Americans Feeling Better Financially in Polls
The National Foundation for Credit Counseling conducted a December poll that found that 56% of respondents feel that they will be in a better place financially by the end of 2014. Reasons for this include the slowly falling unemployment rate and steady GDP growth as well as very low inflation rates. Household net worth is at an all time high as home prices continue to improve. Another positive sign is that household debt obligations continue to shrink as people spend less and pay down more of their debt. A study from Allizan Life found that bad financial habits are on the wane. Fewer people said they were “spending too much money on things not needed” or “not saving any money”.
However, larger forces in the economy could still derail the shaky recovery the US is experiencing.
Mortgage Tax Break Expires
The tax break begun in 2007 gave relief from taxes owed on reductions banks gave homeowners on their mortgage debt and short sales. The tax break was aimed at helping the over 6 million US homeowners are still underwater in their mortgages. It was allowed to expire at the end of 2013 because lawmakers went home with extending it. An retroactive extension could still be passed. There is legislation in the House and the Senate waiting to be taken up that would extend the tax break until 2015.
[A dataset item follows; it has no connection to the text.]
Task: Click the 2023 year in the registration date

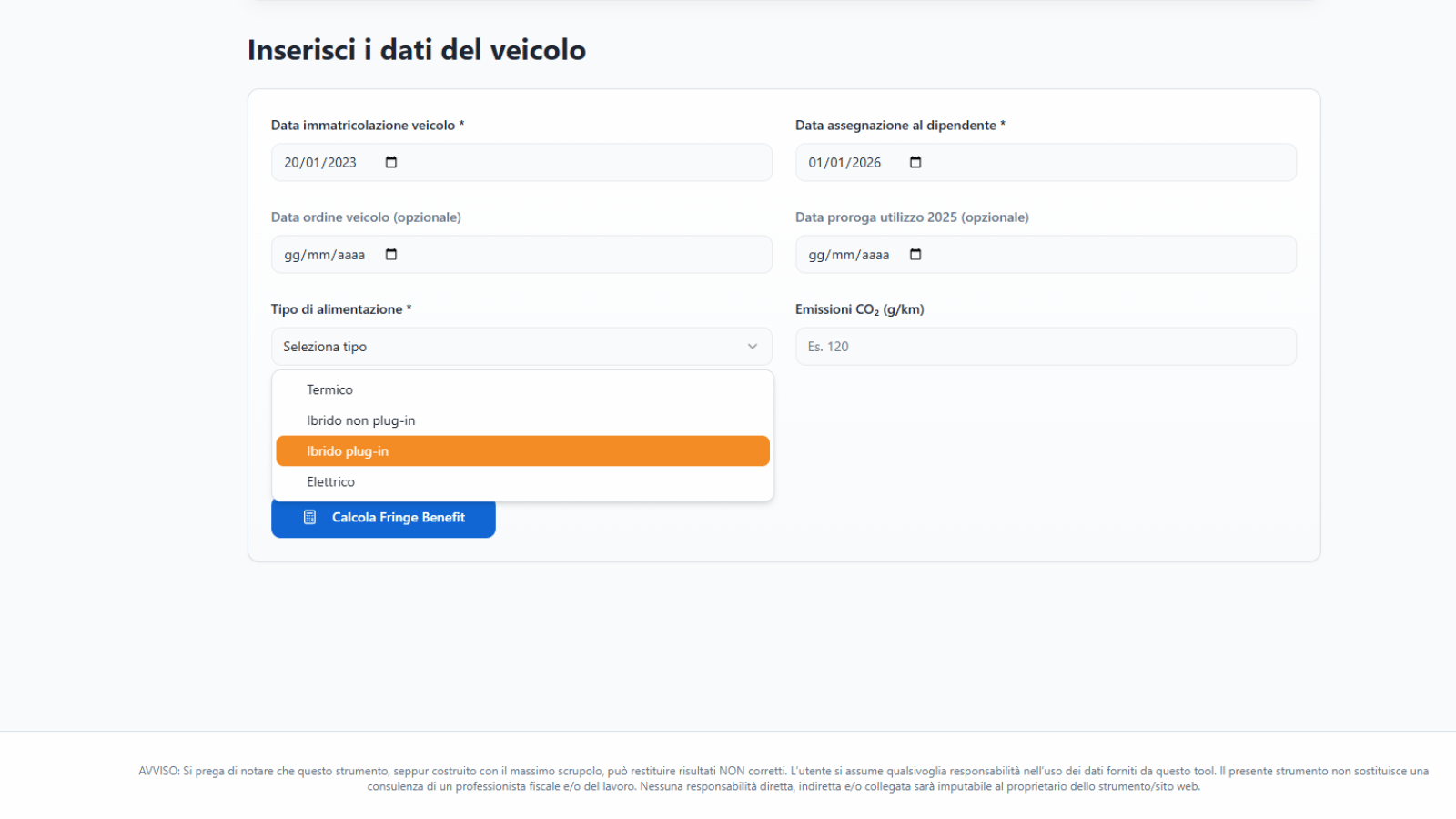Action: point(342,163)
Long Term Jobless Lose Benefits
Benefits for 1.3 million Americans that have been out of work for more than six months expired at the end of December and it is unsure whether these benefits will be reinstated by Congress. Families facing the loss of UI (unemployment insurance) face a steep decline on household income, which could have long term ripple effects on the economy. There are proposed extensions set to be voted on in Congress as soon as January 6, 2014.
Things are generally looking up for the US economy and Americans and while that is a happy note to ring the New Year in on, we aren’t on the steadiest of footing just yet.